Comme dans de nombreuses stations de ski, de longs fils blancs serpentent dans les montagnes helvétiques.
Du côté des alpes fribourgeoises, l'office du tourisme préfère opter pour l'optimisme sur sont compte Instagram:
Un peu d'humour pour faire passer la pilule en attendant l'arrivée des flocons.
Il y a aussi peu de neige à Gstaad. C'est ce que montre une image publiée sur Twitter par le climatologue Reto Knutti. Sur plusieurs centaines de mètres, une bande blanche s'étend dans la vallée à travers un paysage verdoyant.
«J'ai grandi ici à Gstaad et j'ai appris à skier sur cette piste dans les années 70», écrit Knutti. «A l'époque, les scientifiques avaient la preuve que les combustibles fossiles étaient à l'origine du réchauffement. Maintenant, nous sommes le 1er janvier 2023». Les sciences climatiques sont sa profession, poursuit Knutti, «mais là, ça devient personnel. Quand allons nous comprendre que nous devons changer».
Les climatologues du monde entier commentent la photo de Knutti. «Votre image du 1er janvier est vraiment terriblement impressionnante», écrit un chercheur d'Angleterre.
I grew up here in #Gstaad and learned skiing on this slope in the 70s. Back then scientists had evidence that fossil fuel causes warming. This is Jan 1, 2023.
— Reto Knutti (@Knutti_ETH) January 1, 2023
Climate science is my profession, but this is where it gets personal.
When do we understand that we need to change? pic.twitter.com/sbYpGBhQiY
La photo provient du Wasserngrat, comme l'explique Airane Ludwig-Meichtry de Gstaad Saanenland Tourismus. Actuellement, seule la moitié des remontées mécaniques du domaine skiable, qui s'étend jusqu'au Glacier 3000, sont en service.

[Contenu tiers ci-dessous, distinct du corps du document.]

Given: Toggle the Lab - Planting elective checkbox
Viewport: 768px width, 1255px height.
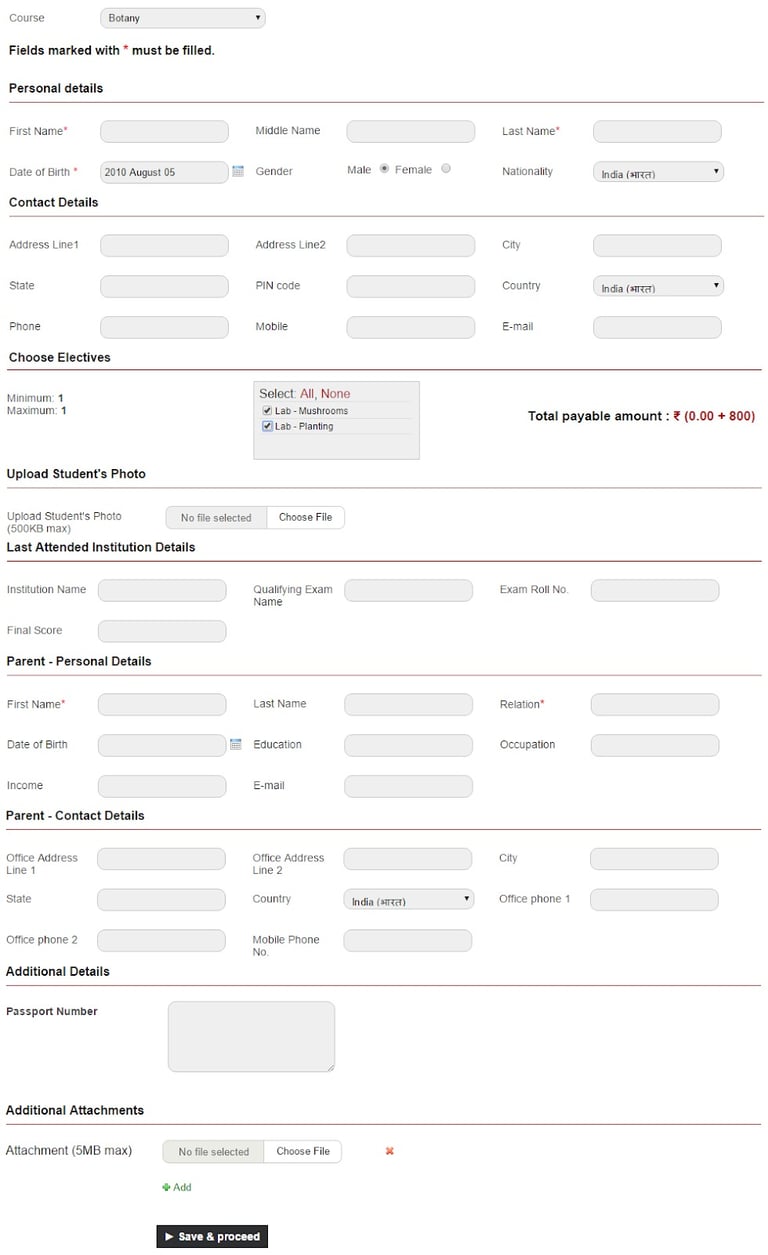Looking at the screenshot, I should coord(267,426).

Ludwig-Meichtry ne veut pas parler de conditions de pistes précaires. «La plupart des pistes principales sont ouvertes et nous enregistrons entre 5000 et 6500 skieurs par jour dans la région», déclare la directrice du marketing et des ventes. «La neige naturelle a fondu, mais la neige artificielle nous aide à proposer une offre correcte à nos hôtes».

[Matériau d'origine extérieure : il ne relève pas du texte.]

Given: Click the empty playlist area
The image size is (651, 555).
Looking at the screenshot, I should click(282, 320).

De telles situations sont déjà connues depuis les années précédentes, explique-t-elle.
Il n'y a pas que dans l'Oberland bernois et en Suisse romande que les skieurs doivent se contenter de neige artificielle. En Suisse orientale aussi, l'hiver n'a pas l'air d'être au rendez-vous. Une photo prise dans la station de ski familiale Ebenalp-Horn et publiée par SRF Meteo a fait sensation. Sur une prairie verte, on peut voir deux bandes de pistes blanches. Entre les deux, un étroit couloir blanc sur lequel le remonte-pente emmène les skieurs.
#Skifahren 2022. …. ^sbo pic.twitter.com/AKoZRmQVeZ
— SRF Meteo (@srfmeteo) December 28, 2022
Luftseilbahn Ebenalp nous déclare que la neige artificielle aurait pu être produite efficacement grâce aux basses températures de décembre. L'entreprise estime que l'offre a été bien accueillie: «L'exploitation du ski pendant les fêtes a été très appréciée, notamment par les familles de la région.»
En dessous de 2000 mètres, la situation ne devrait pas s'améliorer cette semaine, explique Klaus Marquardt de MeteoNews.
Mais la semaine prochaine, selon MeteoNews, la limite des flocons pourrait s'abaisser jusque vers 700 à 800m d'altitude et se fixer à 1500m. Ce qui permettra d'améliorer la situation sur les pistes pour les stations de moyenne montagne.
Il est déjà arrivé auparavant qu'il y ait peu de neige en janvier, explique le météorologue. La limite moyenne des chutes de neige ne cessera de s'élever sous l'effet du changement climatique, affirme Marquardt, qui ose un sombre pronostic: «Les domaines skiables situés entre 1000 et 1500m d'altitude n'ont pas d'avenir.»